▸ **Source document**

*** Block opens ***

Making the world easily expandable was a key goal for us. Early on, we developed a trait and stat system glued together by UE’s reflection that lets us apply cheap attributes to our objects, which is always a giant boon when making multi-faceted sandbox systems. We've supercharged all of this by relying very heavily on data tables, JSON data, and robust tooling layers so our design team can go straight from brain to game without needing too much developer assistance. Combine that with our amazing artists throwing all of the visual niceness on top, and you've got Icarus.
Are there any particular elements of Unreal Engine that helped you deliver the sort of look and feel you were going for with Icarus?
Carnall: Unreal, in itself, provides such a breadth of visual technologies that no one solution has led to Icarus appearing as it does; it's more a combination of all of those things working well together. Runtime Virtual Texture blending definitely helps drive a lot of the shared visual information in our environments. The fog and atmospheric changes were epic when we enabled those. Tech artists be praised!
Image courtesy of RocketWerkz
How important is real-time ray tracing to Icarus and how is it being used?
Carnall: We want Icarus to be a pinnacle visual experience within the survival genre. Real-time ray tracing and outdoor environments don't usually play nice but we are working very closely with NVIDIA to include some very exciting global illumination technology for our outdoor environments. We also want to have our orbital station be a cool place for prospectors to explore one day—that's a match made in heaven when it comes to ray-trace technologies.

*** Block closes ***

▸ **Records supplied**
*** Block opens ***

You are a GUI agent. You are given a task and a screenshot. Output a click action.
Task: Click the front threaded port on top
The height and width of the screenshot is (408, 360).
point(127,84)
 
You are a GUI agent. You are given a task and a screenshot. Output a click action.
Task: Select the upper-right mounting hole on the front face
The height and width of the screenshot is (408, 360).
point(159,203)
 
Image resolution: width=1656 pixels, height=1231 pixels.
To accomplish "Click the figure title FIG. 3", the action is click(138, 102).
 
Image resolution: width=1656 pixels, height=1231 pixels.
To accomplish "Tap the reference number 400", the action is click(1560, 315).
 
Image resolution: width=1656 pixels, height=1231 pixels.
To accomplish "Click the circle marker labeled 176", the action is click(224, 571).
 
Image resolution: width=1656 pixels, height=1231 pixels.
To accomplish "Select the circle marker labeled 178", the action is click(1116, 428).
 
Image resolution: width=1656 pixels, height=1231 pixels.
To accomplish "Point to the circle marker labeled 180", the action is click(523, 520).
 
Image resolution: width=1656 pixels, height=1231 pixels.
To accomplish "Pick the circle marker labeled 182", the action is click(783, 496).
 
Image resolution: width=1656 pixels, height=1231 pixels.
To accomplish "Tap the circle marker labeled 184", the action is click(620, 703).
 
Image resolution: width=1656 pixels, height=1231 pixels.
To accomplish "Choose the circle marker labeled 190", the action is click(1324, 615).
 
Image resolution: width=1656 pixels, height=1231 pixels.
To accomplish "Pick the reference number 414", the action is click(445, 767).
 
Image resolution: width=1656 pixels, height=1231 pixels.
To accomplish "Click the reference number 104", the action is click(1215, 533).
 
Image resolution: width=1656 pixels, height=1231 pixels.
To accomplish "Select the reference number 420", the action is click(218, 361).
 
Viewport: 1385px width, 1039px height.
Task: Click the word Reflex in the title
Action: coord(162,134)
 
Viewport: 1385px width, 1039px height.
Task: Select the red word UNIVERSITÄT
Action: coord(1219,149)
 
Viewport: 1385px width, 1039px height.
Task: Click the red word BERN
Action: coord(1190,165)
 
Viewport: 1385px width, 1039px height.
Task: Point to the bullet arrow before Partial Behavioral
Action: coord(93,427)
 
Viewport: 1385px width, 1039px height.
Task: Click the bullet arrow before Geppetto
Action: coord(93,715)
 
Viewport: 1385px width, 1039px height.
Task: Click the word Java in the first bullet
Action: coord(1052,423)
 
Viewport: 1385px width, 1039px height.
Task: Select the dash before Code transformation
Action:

*** Block closes ***

▸ **Instructions**
- a) According to the Icarus interview, why does the team rely so heavily on data tables, JSON data, and robust tooling layers? Answer in one to three sentences.
- b) In the Icarus interview, turn the paragraph beginning "Making the world easily expandable" into a short bulleted list that keeps its main facts.
- c) In the Icarus interview, copy the text between "Are there any" and "it being used?", inclusive, renaming "fog" as "mist".
You can set the data aside; it isn't needed here.

▸ **Solutions to the problems**
- a) The team relies on them so its design team can go straight from brain to game without needing much help from developers.

- b)
- Making the world easily expandable was a key goal.
- Early on, the team built a trait and stat system, joined by UE's reflection, that lets them apply cheap attributes to objects, which is a big help for multi-faceted sandbox systems.
- They rely heavily on data tables, JSON data, and robust tooling layers so the design team can go from brain to game without much developer help.
- The artists add the visual polish on top, and the result is Icarus.

- c)
Are there any particular elements of Unreal Engine that helped you deliver the sort of look and feel you were going for with Icarus?
Carnall: Unreal, in itself, provides such a breadth of visual technologies that no one solution has led to Icarus appearing as it does; it's more a combination of all of those things working well together. Runtime Virtual Texture blending definitely helps drive a lot of the shared visual information in our environments. The mist and atmospheric changes were epic when we enabled those. Tech artists be praised!
Image courtesy of RocketWerkz
How important is real-time ray tracing to Icarus and how is it being used?